TEXT UNDER STUDY:
-- -- --
Skip to content

Quick Subscribe

Document Context

  • Purpose: Command-line testing guide for secure MQTT broker using mosquitto_sub with TLS client certificate authentication
  • When to use: Testing secure MQTT setup before device configuration, troubleshooting connection issues, verifying certificate authentication
  • Prerequisites: Mosquitto client tools installed, generated certificates available, running secure MQTT broker
  • Related to: MQTT broker setup, Certificate deployment, Device provisioning
  • Validates against: Mosquitto broker TLS configuration, client certificate authentication, topic subscription functionality

Key Facts

  • Tool: mosquitto_sub - Command-line MQTT subscriber for testing
  • Port: 8883 - Standard secure MQTT port with TLS
  • Authentication: Client certificate (whatwatt.crt) + private key (whatwatt.key) + CA validation
  • Topic pattern: lab/energy/# - Wildcard subscription for all energy data
  • Verification: --insecure flag skips hostname validation for local testing

Test the secure MQTT setup using the command line client tools.

Subscribe with TLS Client Certificate

Use mosquitto_sub to test the TLS connection with client certificate authentication:

mosquitto_sub -h 127.0.0.1 -p 8883 -v \
  --cafile ca.crt \
  --cert whatwatt.crt \
  --key whatwatt.key \
  --insecure \
  -t 'lab/energy/#'

Command Explanation

Parameter Purpose
-h 127.0.0.1 Connect to localhost
-p 8883 Use TLS port
-v Verbose output (show topics)
--cafile ca.crt CA certificate to validate server
--cert whatwatt.crt Client certificate for authentication
--key whatwatt.key Client private key
--insecure Skip hostname verification
-t 'lab/energy/#' Subscribe to topic pattern

Example Output

If successful, you should see:

Client whatwatt-001 sending CONNECT
Client whatwatt-001 received CONNACK (0)
-- -- --
ASSIGNMENT A: List every command-line flag named in the Command Explanation table of the MQTT testing guide.
ASSIGNMENT B: Write the next part of the MQTT testing guide, picking up right after its last line.

[Dataset entries]
-- -- --
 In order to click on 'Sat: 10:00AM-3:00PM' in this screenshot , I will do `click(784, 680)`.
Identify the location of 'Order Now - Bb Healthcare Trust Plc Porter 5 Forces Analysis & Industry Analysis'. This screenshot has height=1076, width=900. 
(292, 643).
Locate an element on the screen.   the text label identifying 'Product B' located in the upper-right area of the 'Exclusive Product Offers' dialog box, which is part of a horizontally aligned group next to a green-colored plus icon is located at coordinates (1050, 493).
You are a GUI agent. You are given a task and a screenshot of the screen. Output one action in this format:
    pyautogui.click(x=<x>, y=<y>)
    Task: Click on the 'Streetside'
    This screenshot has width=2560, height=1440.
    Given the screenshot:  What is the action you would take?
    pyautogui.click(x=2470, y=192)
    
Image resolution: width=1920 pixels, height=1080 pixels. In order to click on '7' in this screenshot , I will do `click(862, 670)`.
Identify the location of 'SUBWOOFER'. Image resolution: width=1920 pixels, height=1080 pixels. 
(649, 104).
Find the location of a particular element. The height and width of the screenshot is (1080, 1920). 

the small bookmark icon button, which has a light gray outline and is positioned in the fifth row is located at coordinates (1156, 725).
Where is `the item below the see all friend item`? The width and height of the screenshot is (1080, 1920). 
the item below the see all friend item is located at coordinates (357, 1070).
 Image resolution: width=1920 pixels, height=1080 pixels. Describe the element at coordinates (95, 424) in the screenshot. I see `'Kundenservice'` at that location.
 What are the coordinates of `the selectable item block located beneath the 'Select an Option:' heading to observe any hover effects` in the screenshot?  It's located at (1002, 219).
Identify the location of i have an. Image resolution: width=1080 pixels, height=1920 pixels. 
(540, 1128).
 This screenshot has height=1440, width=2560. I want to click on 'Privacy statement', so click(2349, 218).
-- -- --
TASK RESPONSE A: -h, -p, -v, --cafile, --cert, --key, --insecure, -t

TASK RESPONSE B:
Client whatwatt-001 sending SUBSCRIBE (Mid: 1, Topic: lab/energy/#, QoS: 0)
Client whatwatt-001 received SUBACK

When the whatwatt Go device publishes data, you'll see messages like:

lab/energy/whatwatt-001 {"P_In": 1.234, "P_Out": 0.000}

Troubleshooting

Connection Refused

Error: Connection refused

Solution: Check that Mosquitto is running and listening on port 8883:

sudo systemctl status mosquitto
sudo netstat -tlnp | grep :8883

Certificate Verification Failed

Error: A TLS error occurred.

Solutions:

  • Verify certificate paths are correct
  • Check certificate validity: openssl x509 -in whatwatt.crt -text -noout
  • Ensure certificates are signed by the same CA

Authentication Failed

Connection Refused: not authorised.

Solutions:

  • Verify client certificate is signed by the CA specified in cafile
  • Check Mosquitto logs: journalctl -u mosquitto -f
  • Ensure require_certificate true is set in Mosquitto config

Testing Without Device

Use this method to verify your MQTT broker setup before configuring the whatwatt Go device.